Asar di nobile e bell’aspetto

Come una bambina gravemente malata può diventare gioiosa per l’amore di una famiglia del Trentino che l’ha presa in affido.

È un’impresa capire come una famiglia possa ancora “rimanere in piedi” dopo tanti abissi attraversati. Eppure a loro è accaduto. Irene ed Emilio avevano appena festeggiato 25 anni di matrimonio con i loro 3 figli (Gaia ora di 23 anni, Federico di 21 e Simone di 17) e con tanti amici, quando è arrivata, nell’estate 2014, la segnalazione di Famiglie per l’accoglienza, l’associazione internazionale di famiglie a sostegno dell’accoglienza e dell’affido di minori in difficoltà. Asar ha pochi mesi, è subito dimissibile dall’ospedale. «Ma allora è malata? Chi è? Cos’ha? Cosa richiede? Dopo i dubbi, emerge un unico interrogativo – racconta Irene – grande e rivolto a noi: Mi vuoi?». Senza sapere quasi nulla di Asar, decidendo in poche ore sull’affido, «abbiamo detto sì… e ci siamo aperti a questa presenza che si faceva posto dentro di noi». Asar è figlia di due genitori indiani, residenti in Trentino, non in grado di seguirla e curarla dalle sue due malattie rare che si influenzano l’una con l’altra.  Per loro è stato un gesto estremo d’amore affidarla ad un’altra famiglia che avrebbe potuto colmare la loro inadeguatezza. «Abbiamo detto sì nel nostro cuore a Dio, che ci chiedeva di venire a casa nostra nelle vesti di Asar. E l’abbiamo capito con certezza andando al funerale di Daniela, morta giovane di tumore al cervello. Qui abbiamo avuto conferma del valore della vita come dono ricevuto, da spendere aprendosi. Dalla morte di una sconosciuta che aveva cercato di spendersi per il bene, abbiamo ricevuto il testimone: ora toccava a noi accelerare in salita».
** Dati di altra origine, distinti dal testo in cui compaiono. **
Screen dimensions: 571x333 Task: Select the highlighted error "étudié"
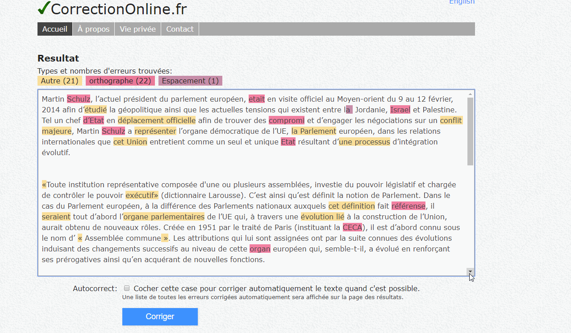coord(96,109)
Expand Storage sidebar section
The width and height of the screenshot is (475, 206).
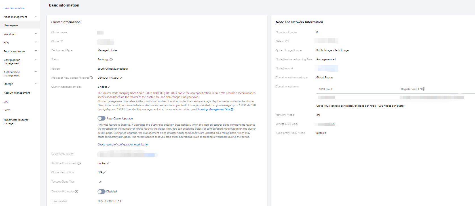[x=36, y=84]
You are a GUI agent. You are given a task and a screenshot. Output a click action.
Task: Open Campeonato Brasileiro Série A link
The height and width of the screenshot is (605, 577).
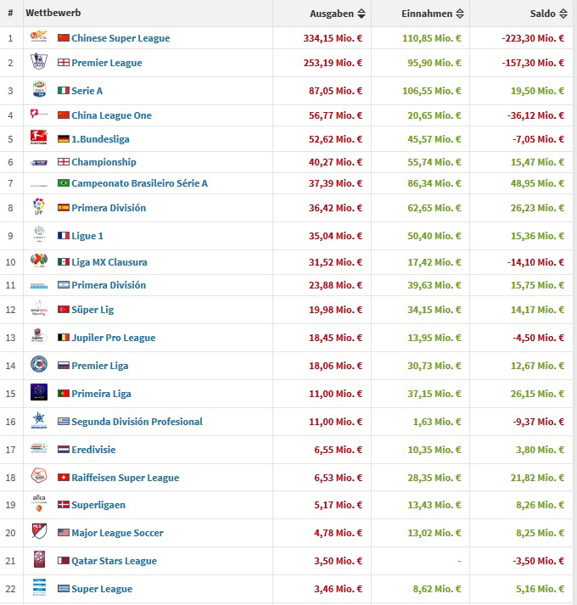coord(139,183)
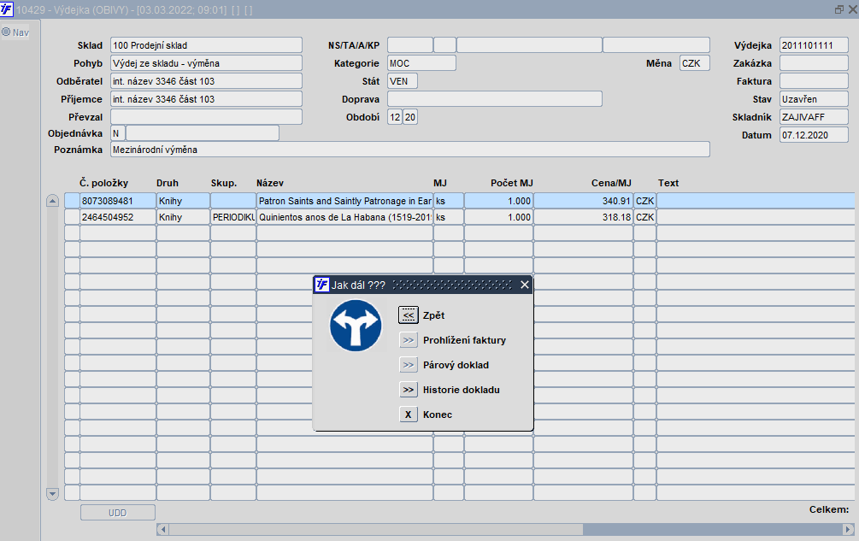Viewport: 859px width, 541px height.
Task: Select the Quinientos anos de La Habana row
Action: pyautogui.click(x=344, y=217)
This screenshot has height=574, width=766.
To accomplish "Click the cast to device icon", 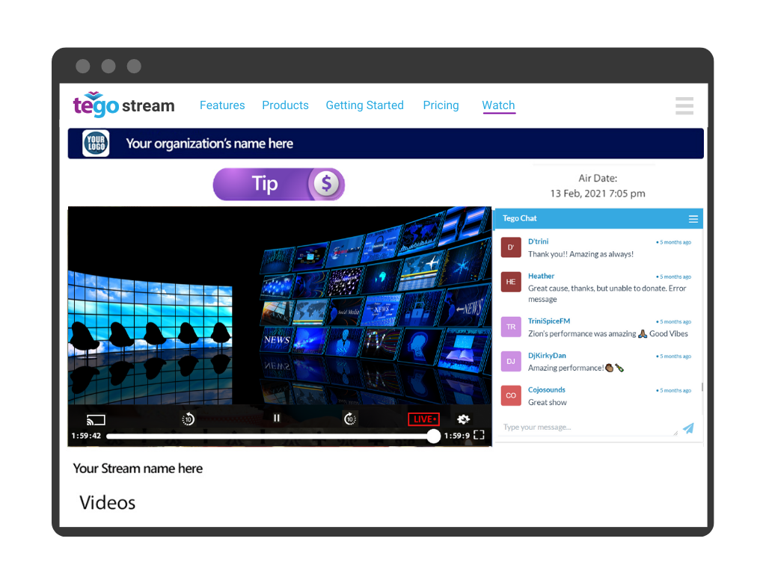I will [x=96, y=419].
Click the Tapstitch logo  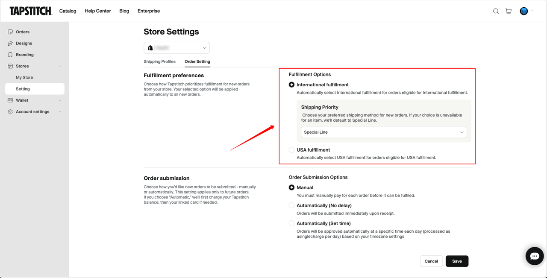[31, 11]
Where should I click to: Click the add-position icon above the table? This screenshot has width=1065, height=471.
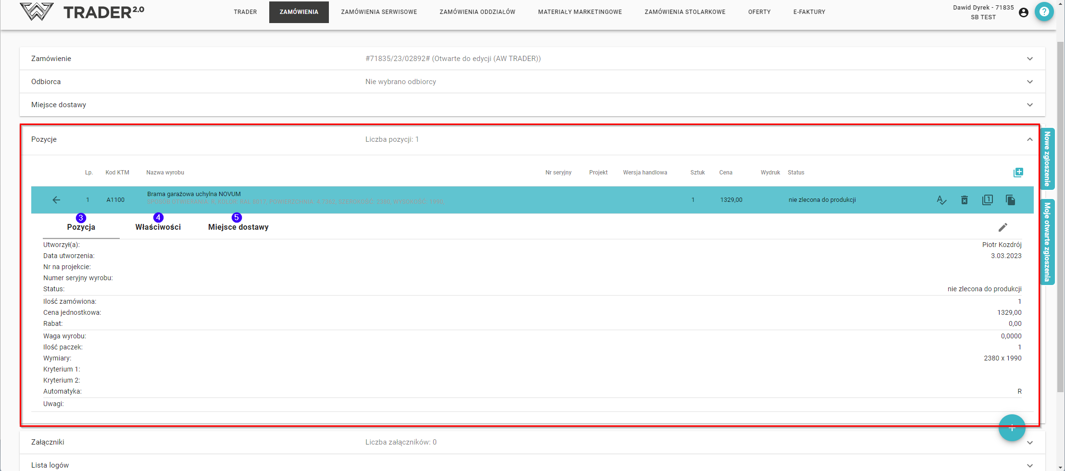tap(1018, 173)
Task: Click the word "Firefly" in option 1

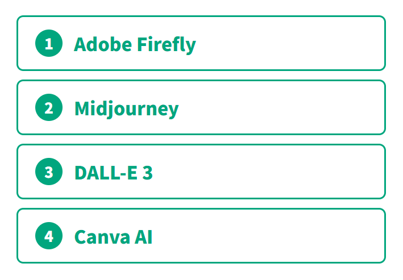Action: coord(166,44)
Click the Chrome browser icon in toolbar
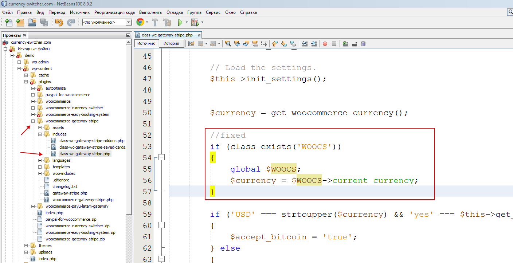 pyautogui.click(x=140, y=22)
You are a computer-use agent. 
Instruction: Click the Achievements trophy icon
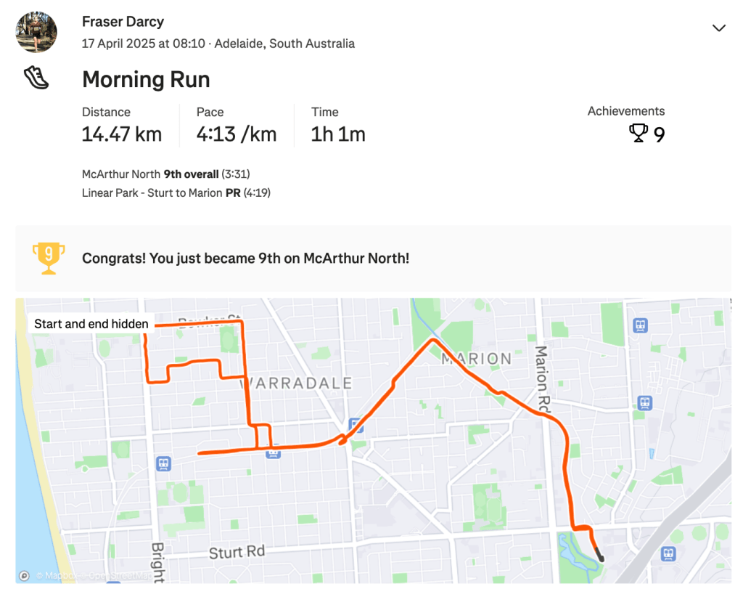pos(639,134)

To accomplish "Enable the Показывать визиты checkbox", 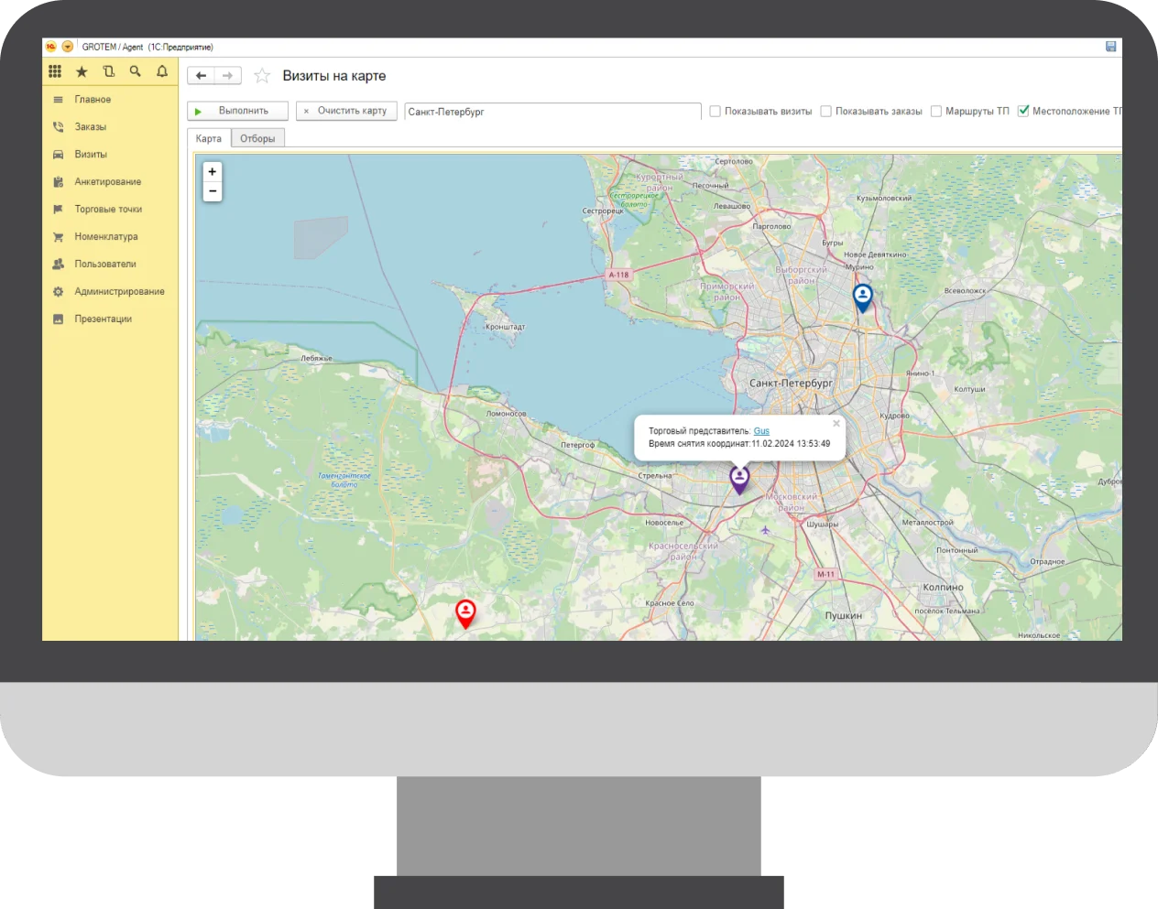I will click(716, 111).
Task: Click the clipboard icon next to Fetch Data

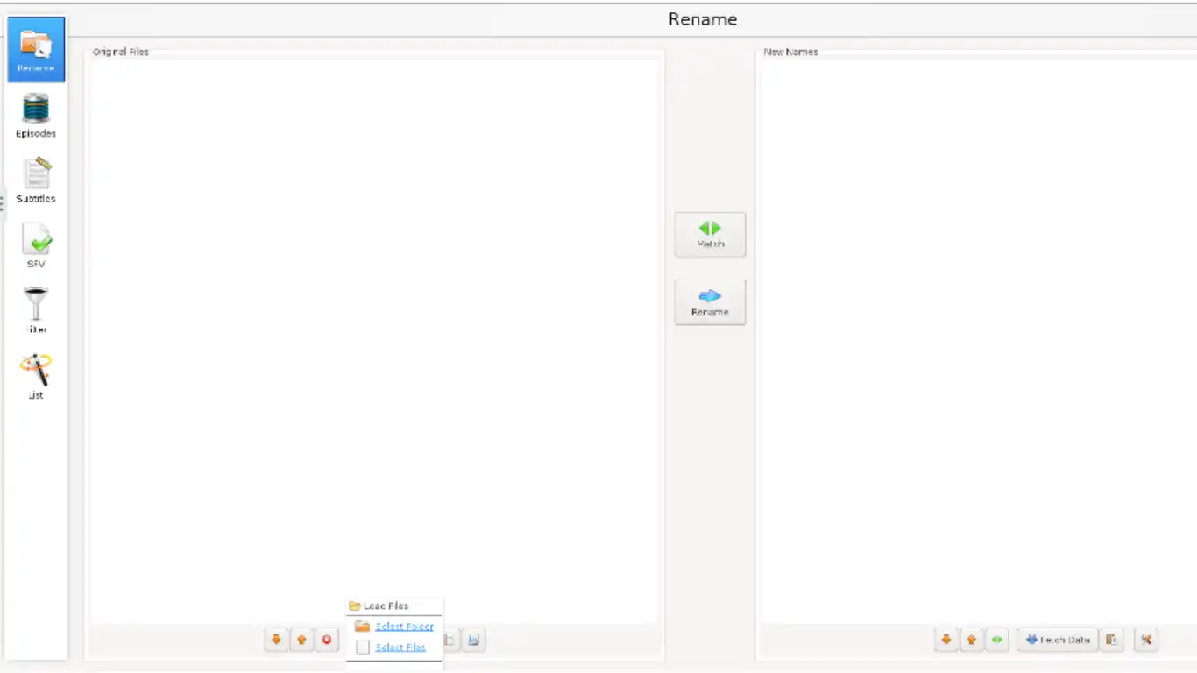Action: (x=1111, y=640)
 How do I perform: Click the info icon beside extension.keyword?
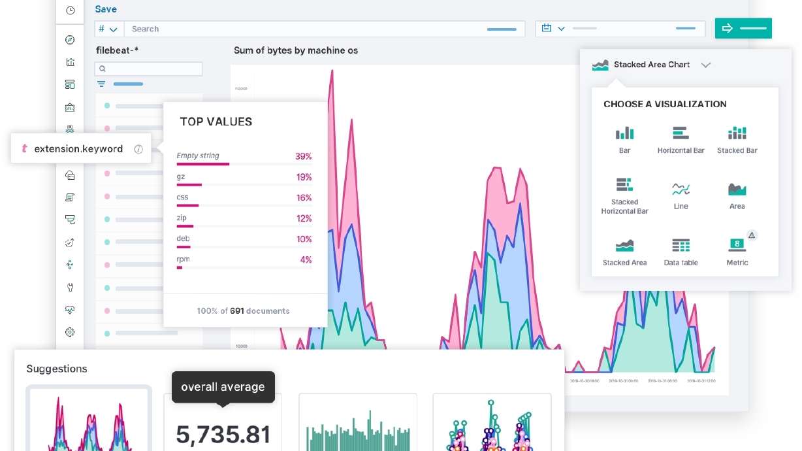pyautogui.click(x=138, y=148)
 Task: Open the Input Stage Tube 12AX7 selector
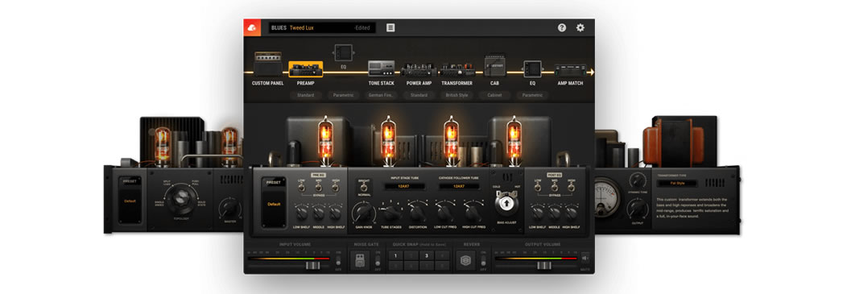pyautogui.click(x=405, y=186)
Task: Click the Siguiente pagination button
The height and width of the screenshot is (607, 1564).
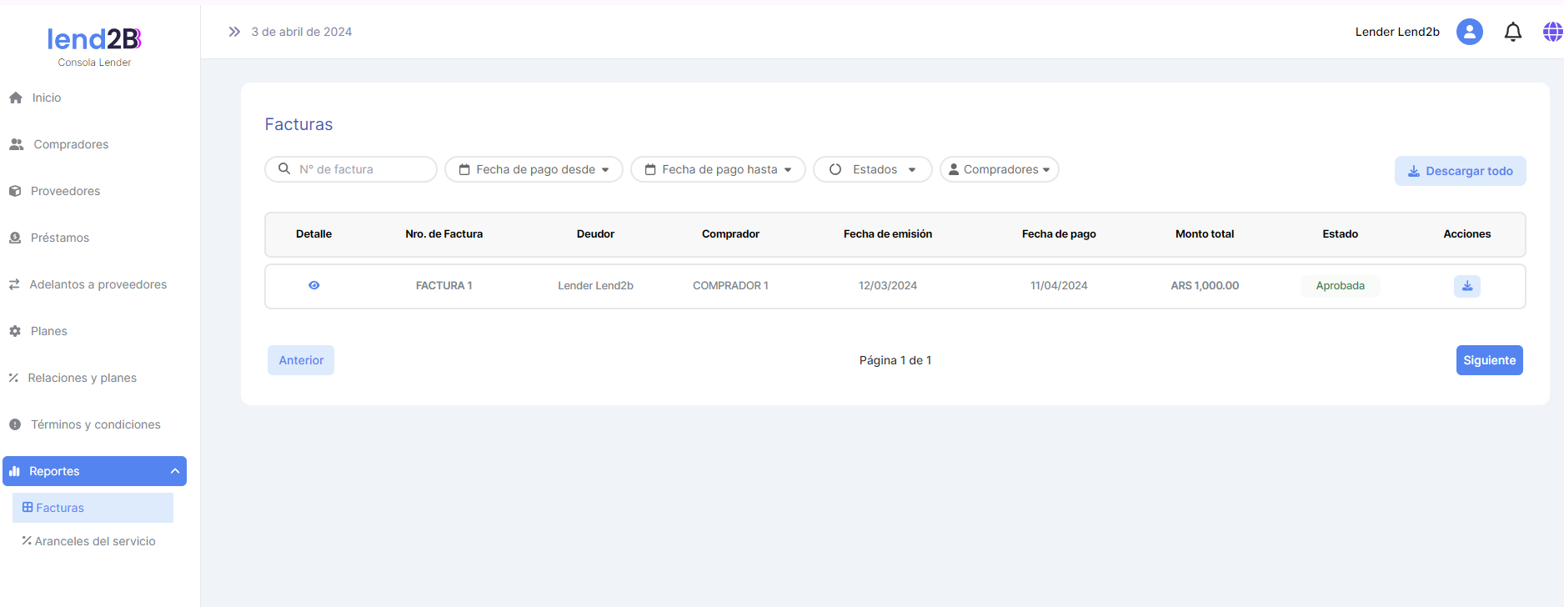Action: tap(1489, 360)
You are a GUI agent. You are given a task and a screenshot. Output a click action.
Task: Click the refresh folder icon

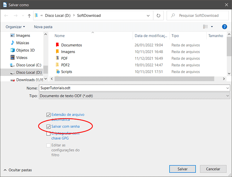158,16
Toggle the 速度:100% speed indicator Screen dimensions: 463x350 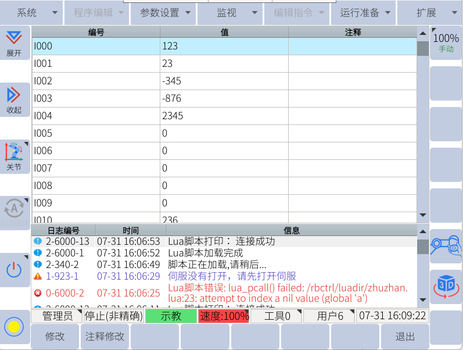coord(224,316)
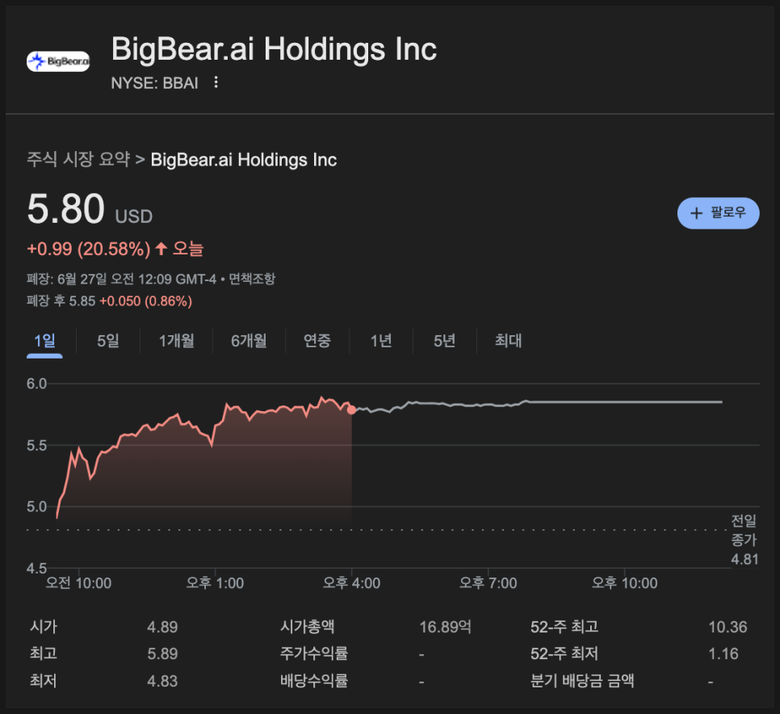Click the pink closing price dot on chart
The image size is (780, 714).
click(352, 410)
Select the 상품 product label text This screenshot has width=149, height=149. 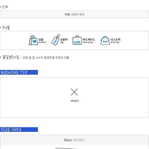(42, 41)
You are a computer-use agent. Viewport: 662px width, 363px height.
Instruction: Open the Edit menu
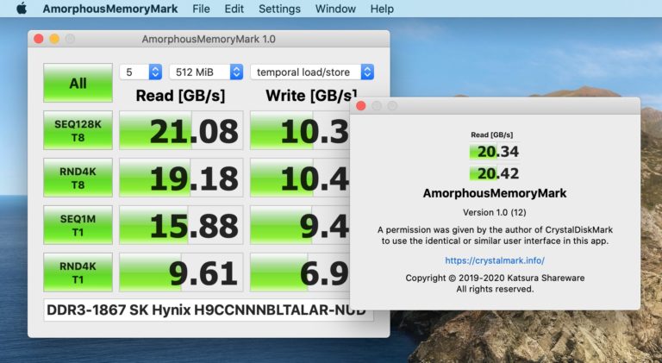click(x=234, y=9)
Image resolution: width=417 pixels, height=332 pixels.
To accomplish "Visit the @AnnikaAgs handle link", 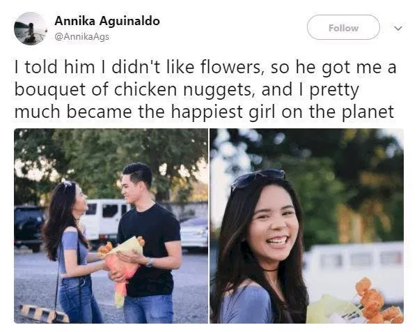I will [x=81, y=36].
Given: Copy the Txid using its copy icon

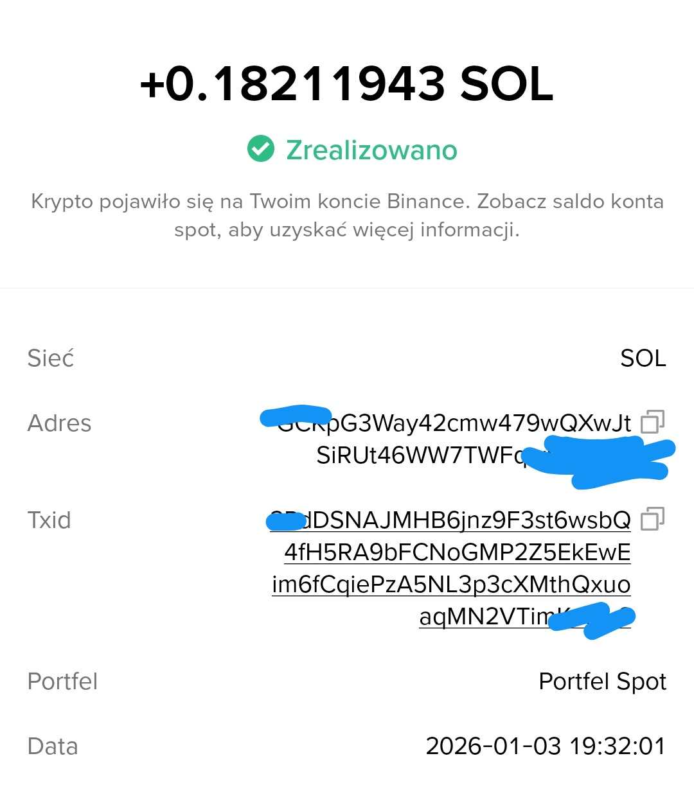Looking at the screenshot, I should point(652,518).
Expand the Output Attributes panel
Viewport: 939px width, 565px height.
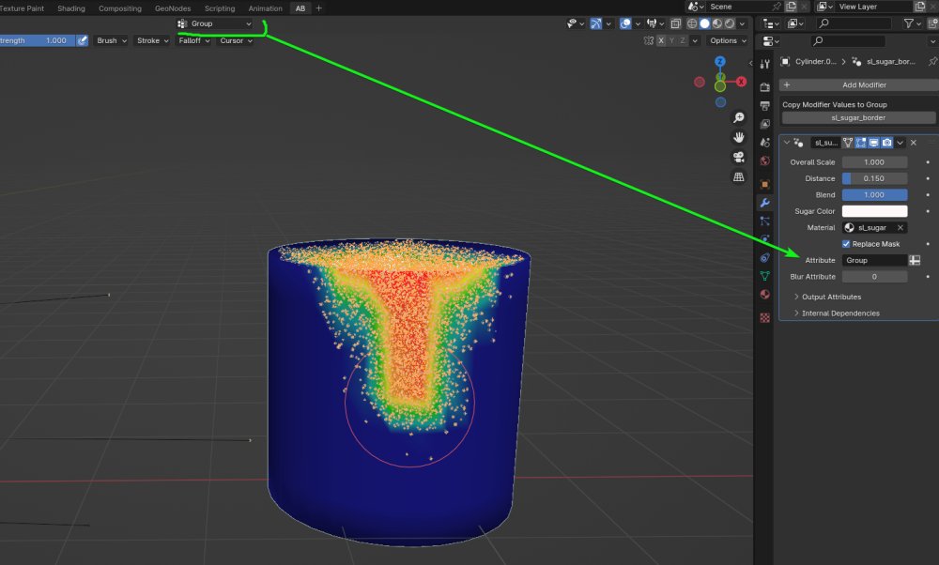click(x=831, y=297)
Asar è cresciuta sia di peso, che a livello psico-motorio e relazionale, ma il quadro complessivo si è complicato. Solo il 2016 è stato un anno di stabilità. Altrimenti tanti, continui ricoveri in ospedale (anche in città diverse), notti insonni, riorganizzazioni familiari, stanchezze emotive, sospensioni e scoraggiamenti. Più di una volta Asar è arrivata in fin di vita e «per questo, pronti a tutto, perché Asar possa sentirsi amata e nutrita di bello, di vero e di buono fino alla fine». Chi l’avvicina comprende che il dolore è sacro! Tanti sperimentano che ci sono dei valori più grandi della salute, del benessere economico e sociale. Tanti si chiedono: «Cosa dà a questa famiglia la forza di resistere al male?». Asar non è guarita e non guarirà. Ma il miracolo più importante è già accaduto perché, nonostante il dolore fisico, è arrivata fino alla morfina, ha sviluppato uno sguardo gioioso, è sicura di sé, fiduciosa negli altri e nella vita. I genitori affidatari confermano le loro fatiche, ma anche che attraverso di lei c’è stato un rinvigorimento interiore. «Per noi Asar è un bene» e accolta dall’amore è diventata bella e ni nobile aspetto.